Mr Acting Deputy President, in the few moments I have got left, let me simply say this about this Bill: it purports to replace the Department of Aboriginal Affairs-as I say, it is simply a political statement-but it bears no relationship to the geographic or the demographic distribution of the Aboriginal people. As Senator Peter Baume observed to me this morning, when the various boundaries for the regions and the zones were drawn, kin and skin were divided: there seems to be just no common feature, except that the draftsman has purported to find lines that for some reason have a commonality. I do not know what it is, because it is not skin, it is not kin, it is not language, it is not culture, it is not clan, and it is not groupings. The people who are put into these regions-put in, I might say, by the arbitrary lines of the Minister-bear no common relationship with each other. As the zones are drawn and the commissions are appointed, they will represent everybody but really represent nobody because of the arbitrary way that the Government and the Minister have drafted the legislation.

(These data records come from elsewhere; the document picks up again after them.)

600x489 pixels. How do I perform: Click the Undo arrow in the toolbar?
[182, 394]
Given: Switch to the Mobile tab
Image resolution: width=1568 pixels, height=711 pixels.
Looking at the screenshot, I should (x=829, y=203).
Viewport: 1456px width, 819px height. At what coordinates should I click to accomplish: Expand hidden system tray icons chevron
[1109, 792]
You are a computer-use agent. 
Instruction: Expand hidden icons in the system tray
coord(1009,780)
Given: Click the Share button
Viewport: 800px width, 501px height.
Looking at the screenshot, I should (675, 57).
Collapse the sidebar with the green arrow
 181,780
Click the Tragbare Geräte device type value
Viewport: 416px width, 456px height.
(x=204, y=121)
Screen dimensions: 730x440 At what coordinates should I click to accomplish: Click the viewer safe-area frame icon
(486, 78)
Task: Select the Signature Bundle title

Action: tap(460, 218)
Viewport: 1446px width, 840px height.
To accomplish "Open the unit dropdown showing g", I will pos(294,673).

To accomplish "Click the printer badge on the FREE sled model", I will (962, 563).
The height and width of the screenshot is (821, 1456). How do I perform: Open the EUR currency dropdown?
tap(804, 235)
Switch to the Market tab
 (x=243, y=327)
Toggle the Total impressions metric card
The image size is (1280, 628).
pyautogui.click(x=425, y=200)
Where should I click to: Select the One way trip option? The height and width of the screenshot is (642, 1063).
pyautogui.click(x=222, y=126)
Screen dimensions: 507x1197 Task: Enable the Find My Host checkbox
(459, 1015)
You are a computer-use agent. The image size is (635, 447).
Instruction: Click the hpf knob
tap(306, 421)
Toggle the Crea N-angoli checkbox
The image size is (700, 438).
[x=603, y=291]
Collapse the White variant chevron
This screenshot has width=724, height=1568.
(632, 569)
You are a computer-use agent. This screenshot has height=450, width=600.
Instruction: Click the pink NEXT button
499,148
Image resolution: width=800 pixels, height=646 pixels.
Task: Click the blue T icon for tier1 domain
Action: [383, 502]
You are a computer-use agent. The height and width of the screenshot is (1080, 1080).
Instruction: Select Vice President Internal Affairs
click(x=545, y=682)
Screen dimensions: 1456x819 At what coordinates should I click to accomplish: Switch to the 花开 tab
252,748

This legislation really does not in any way give self-determination. It ought to be called the Aboriginal protection legislation, because the Minister can do anything from appointing commissioners to deciding whether or not a ballot has been effective. He is the one that decides these things. I have to say that the legislation is a fraud; it is a failure; it is a blight on this Government. In my view, it will only cause chaos, turmoil, disillusionment, disappointment, and ultimately absolute frustration for the Aboriginal community who are having it foisted upon them as a result of the ideological bigotry of the Minister for Aboriginal Affairs, who in his ambition might be altruistic but who in his manifestation is totally incompetent.